Впервые я взяла в руки томик Улицкой лет в 16. Это был "Искренне ваш, Шурик", роман, который женщины в моей семье передавали из рук в руки и затем бурно обсуждали. Передавали не оттого, что его нельзя было достать в книжных, а нарочно, чтобы наверняка прочли, не отложив в долгий ящик. Сначала я, было, втянулась, а потом чуть не швырнула книгу в телевизор - благо, дело было ночью, и мне не хотелось всех перебудить. Наутро за завтраком я бурно возмущалась - да как такое вообще читать можно, да это же мерзость. Мама улыбнулась и аккуратно посетовала, что, видимо, не стоило-таки мне "эту мерзость" давать.
В свои 16 я была барышней романтически настроенной, максималисткой и различавшей только белое и черное. С тех пор прошло почти 10 лет. И я снова взялась за Улицкую, и снова с опаской. Но на этот раз меня пугало совершенно другое: Людмила Евгеньевна называет Россию "страной несчастных женщин". А я не люблю читать про несчастных женщин. Вернее: про русских несчастных женщин, тем более словами русских же женщин. Но "Медею" я не прочесть не могла, потому что тут Крым. А Крым для меня - место заветное, родное, ни с чем больше на свете не сравнимое. И у Людмилы Евгеньевны он прекрасен: живой, выпуклый, наполненный до краев ароматами, красками, звуками.
"Медея и ее дети" - это сага о большой таврической семье, которую разбросало по свету, но сердце которой неизменно билось в окрестностях Феодосии - в залитом солнце дворе с видом на столовые горы и розовеющий тамариск, где Медея растирает тыльными сторонами ладоней тесто для пахлавы.

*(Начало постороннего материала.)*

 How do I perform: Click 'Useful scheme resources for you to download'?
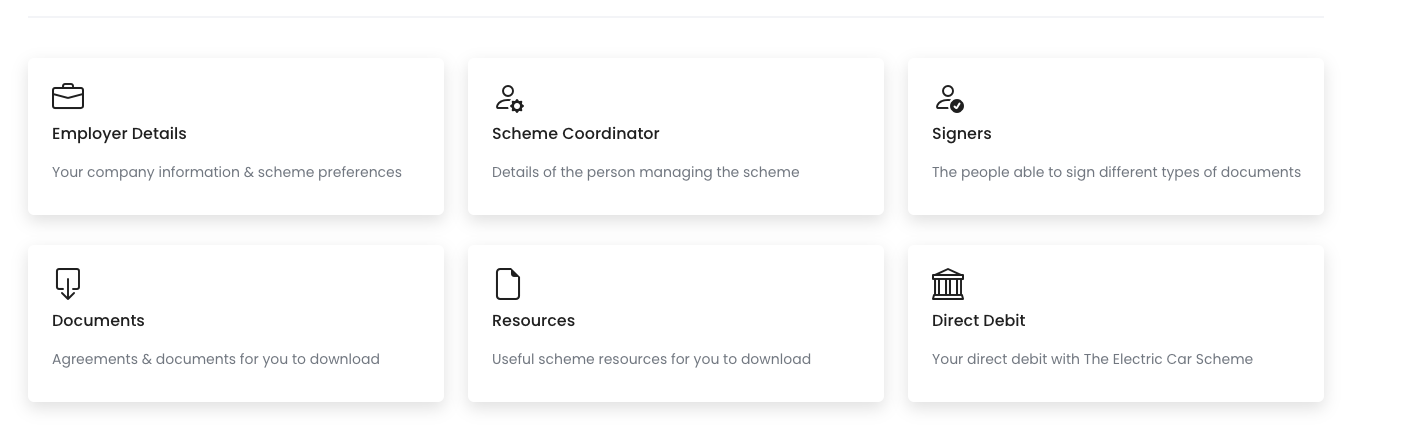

Всякое выпало на долю этой семьи: от тягот и трагедий революционного, а потом и военного времени, до вполне себе бытовых, о которых не принято говорить, но все почему-то о них знают. Словом, грязного белья и скелетов в шкафу в этой истории предостаточно. Но рассказано это без надрыва и заламывания рук. Хоть повествование ведется не от лица Медеи, но во всем чувствуется ее житейская мудрость и умение принять то, что выпадает на долю:
"Прими и то, что свыше меры, как благодать на благодать, как дождь, как снег, как тайну веры, как все, с чем нам не совладать..."

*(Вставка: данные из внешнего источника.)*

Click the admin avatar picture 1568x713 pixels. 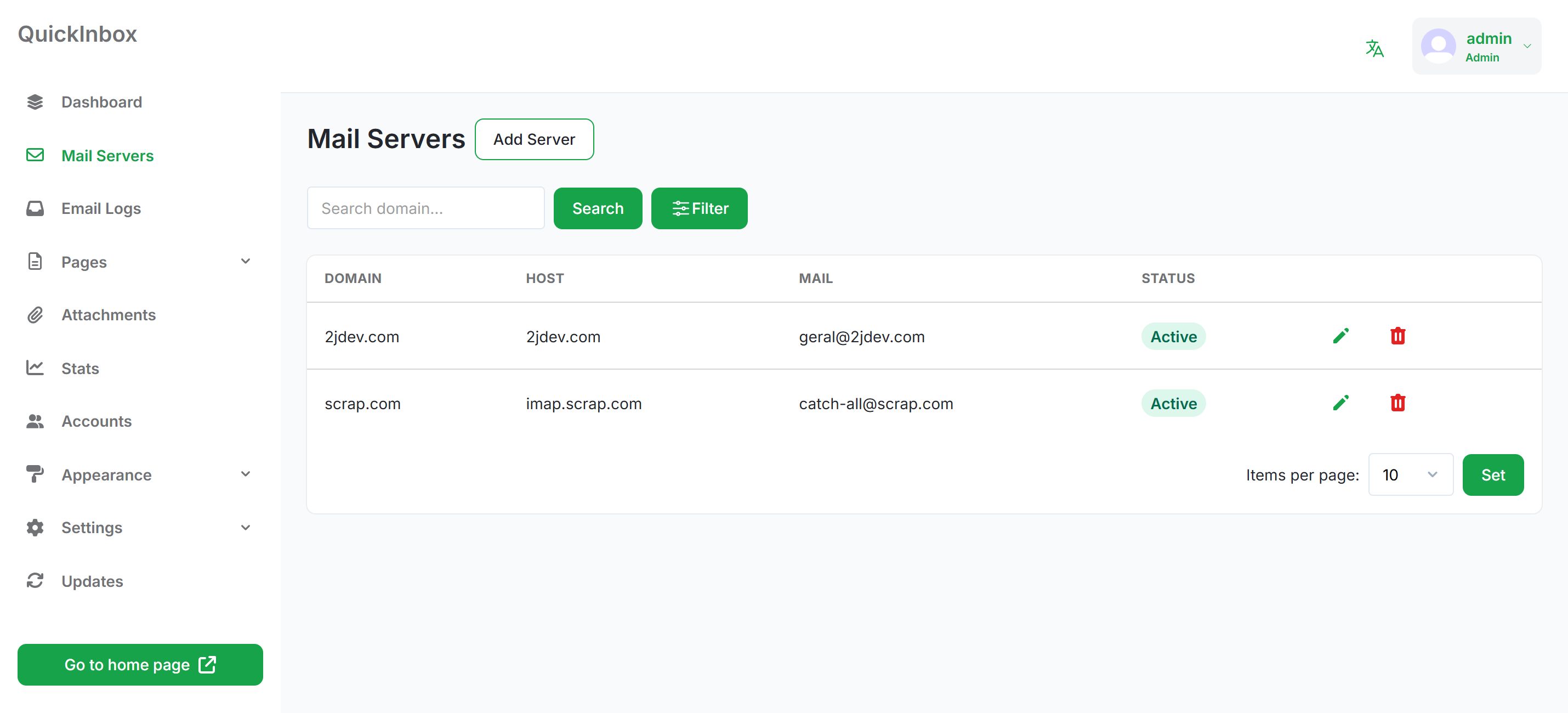click(x=1438, y=46)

И вот что вышло: пишет Улицкая о несчастьях в этом романе, много пишет и подробно. Но общего ощущения несчастья нет. А есть напротив уверенность, что жизнь продолжается. Жизнь как она есть с семьями и отношениями между близкими людьми как они есть. Без прикрас и преувеличений.
Чтение Улицкой напомнило мне разговор с очень взрослой родственницей, которая сильно старше тебя. В 10 лет тебе скучно, в 15 хочется спорить до хрипоты, в 25 - внимать каждому слову, в 45 - жалеть, что о многом так и не было говорено.
А "Шурика" я таки прочла, в 21 год. Побывав участницей или просто свидетельницей всяких разных невыдуманных историй. И тогда он мне понравился.